How to Get the Necessary Vitamins and Nutrients as a Vegetarian or Vegan

If you’re a vegetarian or vegan, make sure you:

  • Avoid foods that are high in sodium, added sugars and fats. Vegan and vegetarian products such as “faux meats” can be very processed and loaded with salt. Read nutrition labels carefully and check out the sodium, saturated fat and added sugar content. For many people, limiting their total sodium intake to no more than 2,300 milligrams (mgs) per day can help prevent or manage high blood pressure. The American Heart Association (AHA) recommends that men limit their intake of added sugar to no more than 9 teaspoons (36 grams) daily and women limit it to no more than 6 teaspoons (25 grams) daily. Similarly, the AHA recommends that only 5% of your daily calories come from saturated fats.
  • Choose high protein foods. Vegetarian protein sources include eggs and dairy products like yogurt and cottage cheese. Great vegan protein sources include legumes (beans, lentils and peas), seeds and nuts. Learn about protein-packed meatless meals. If you have certain health conditions like a history of breast cancer or kidney disease, talk to your doctor about which protein sources are right for you.
  • Don’t eat too many carbohydrates. It’s easy to load up on bread when you cut out meat. But too many refined carbs can lead to weight gain, blood sugar swings and other health issues. Instead, opt for whole grains such as oatmeal, brown rice or quinoa.
  • Get enough vitamin B12. “Very low vitamin B12 can cause anemia, especially in people who are following a vegan diet,” warns Gudzune. Taking a vitamin that contains B12 may be an easy way to avoid a deficiency.
  • Meet your calcium requirements. Your calcium needs depend on your age, gender and family history of conditions like osteoporosis. Dairy products are rich in calcium. If you’re vegan, calcium can be found in veggies such as cooked kale or collard greens. You can also take a calcium supplement that contains vitamin D, which helps with calcium absorption.
  • Opt for vitamin D-fortified foods. In addition to getting small amounts of safe sun exposure, which helps your body make vitamin D, vegans can choose foods like orange juice, cereal or plant-based milks that are fortified with vitamin D.
  • Consider an appointment with a registered dietician. A transition to a vegetarian or vegan diet can be challenging. If you have any doubts or questions, Gudzune recommends talking with a registered dietician to learn how to meet all nutritional and health needs.
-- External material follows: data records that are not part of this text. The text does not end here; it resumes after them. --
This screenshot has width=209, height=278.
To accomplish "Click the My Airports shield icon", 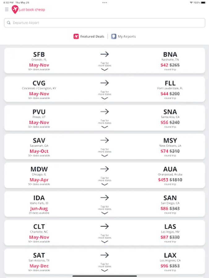I will [114, 36].
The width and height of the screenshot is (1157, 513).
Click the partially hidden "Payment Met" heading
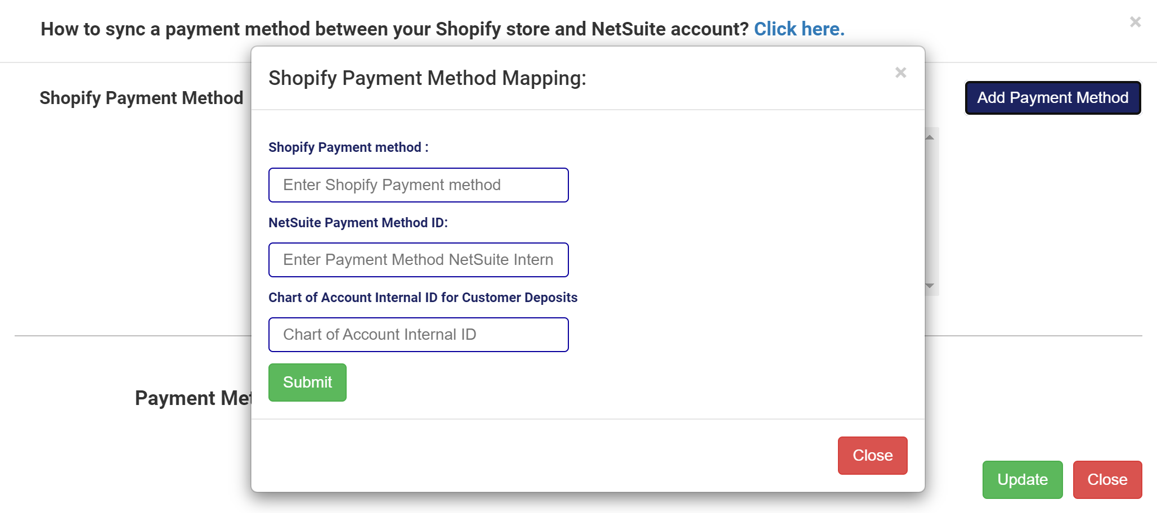192,398
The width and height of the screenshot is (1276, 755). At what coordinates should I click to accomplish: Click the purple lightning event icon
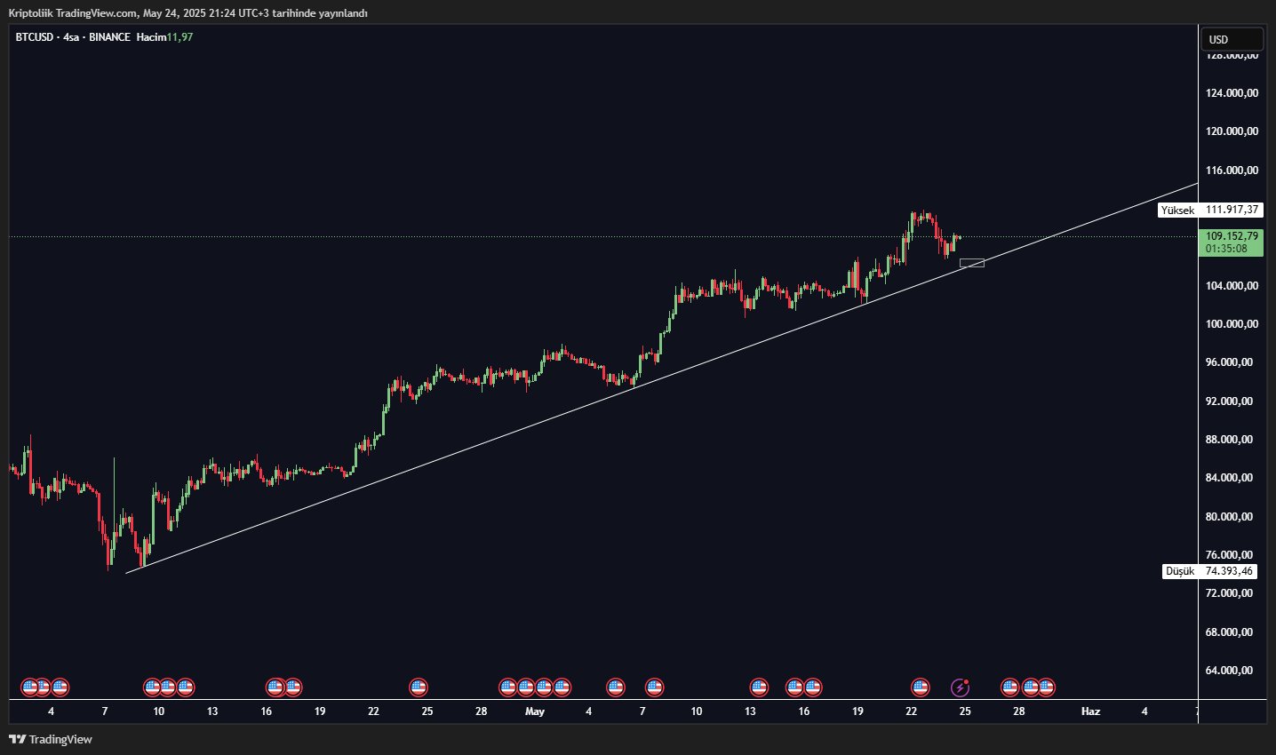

How Can I Start a Healthy Vegetarian or Vegan Diet?

If you’re thinking about going vegan or vegetarian, it’s a good idea to make a nutrition plan with a physician or a registered dietitian. It’s especially important if you have preexisting health conditions such as diabetes, heart disease, obesity or a gastrointestinal disorder. The provider can also tell you which vitamins and supplements to take. Nutritional requirements vary based on age, gender and health risks, so don’t hesitate to contact a professional for dietary guidance.

Gudzune also suggests:

  • Finding support. Connect with other vegans or vegetarians to exchange recipes and healthy eating tips. Stay in close communication with your dietitian.
  • Starting slowly. Remove one meat or animal product from your diet each week. Replace it with a fruit, vegetable, whole grain or plant-based protein.
  • Staying practical. Make a meal plan that fits your schedule and budget. Skip the weeknight takeout and try to do meal preparation on weekends.